While Obergefell v Hodges effectively nullified the bill, it did not remove it from US law, meaning that it would come back into effect given the right circumstances.

Reintroduction of the Respect for Marriage Act

Upon its reintroduction into the US House of Representatives, Republican politicians almost immediately disregarded the bill as a political tactic by Democrats to force politicians to declare their viewpoints on contentious issues ahead of the midterm elections.

Ohio Republican Jim Jordan called the bill a “political charade”, saying that the representatives were not there for “political messaging”.

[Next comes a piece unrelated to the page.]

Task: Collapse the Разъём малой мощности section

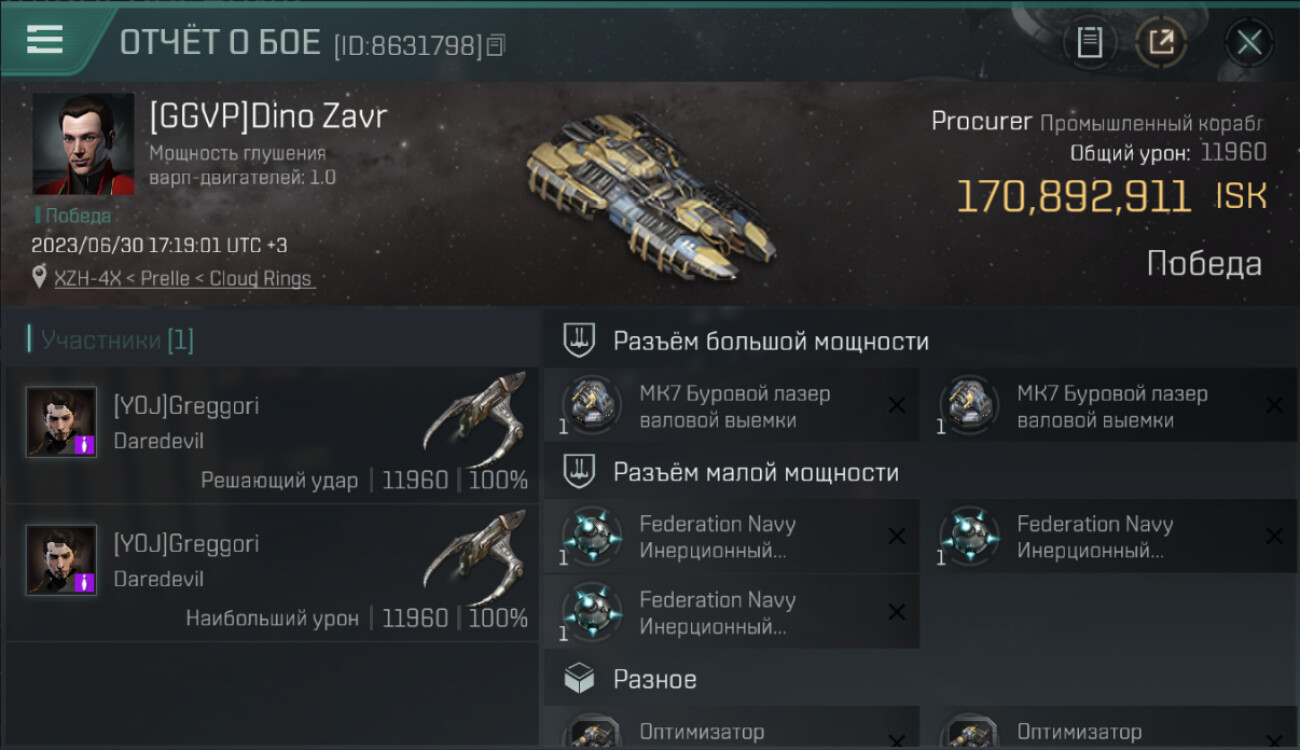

Regardless of the accusatory claims of Democratic tactics by anti-LGBTQ+ Republicans, the bill managed to pass its first vote through the House with a vote of 267-157.

All 220 House Democrats voted for the bill, while a surprising 47 House Republicans joined them in their support.

“For me, this is personal,” congressman Mondaire Jones said. “Imagine telling the next generation of Americans, my generation, we no longer have the right to marry.

“Congress can’t allow that to happen.”

The Senate vote on the Respect for Marriage Act

Next was the bill’s divisive Senate vote – which was the furthest the bill had gotten in past votes prior to the 2022 reintroduction.

Senators and House representatives alike both believed the Senate was where the bill would be stopped dead, considering the Republican influence in the chamber.

But, shockingly, various right-wing senators signalled their support for the bill ahead of the vote.

A bipartisan group of politicians came together in July to convince the ten Republican votes needed to pass the bill after a 50-50 split.

A canted shot of Mitch McConnell, in a black suit and silver tie, speaking at a stand.
Mitch McConnell was one of the senators to vote against the bill. (Getty)

As part of a bargaining strategy for those who opposed the bill because of the upcoming midterm elections in November, both parties agreed to postpone the vote until 16 November.

The decision was met with confusion and fury from LGBTQ+ activists, who believed the delay was an “insult” to those currently fearing for their human rights.

The Human Rights Campaign argued that politicians “shouldn’t be debating federal marriage equality in 2022”.

“This legislation would guarantee that same-sex and interracial couples would not see a day when their rights could be stripped away simply because of who they are or whom they love,” the HRC continued. “Now, that guarantee hangs in the balance.”

Despite the backlash, the gamble appeared to have worked after 62 Senators – 50 Democrats and 12 Republicans – passed the act.

A win for love

LGBTQ+ Americans rejoiced as the Respect for Marriage Act finally passed its final vote on 8 December by a vote of 258-169 to be signed into law.

The vote, of course, did not come without tears from homophobic Republicans, who tried everything they could to convince lawmakers that so-called “religious liberties” were at stake.

Nancy Pelosi holds up a copy of the Respect for Marriage Act, surrounded by individuals applauding.
Nancy Pelosi holds up the Respect for Marriage Act after it passes through the final House vote. (Getty)

In the end, however, most lawmakers saw sense in allowing same-sex couples the rights they deserve by protecting them from the tyranny of returning to last century’s homophobic legislation.

“Today, Congress took a critical step to ensure that Americans have the right to marry the person they love,” president Joe Biden said in a statement.

“While we are one step closer on our journey to build a more perfect union, we must never stop fighting for full equality for LGBTQI+ Americans and all Americans.”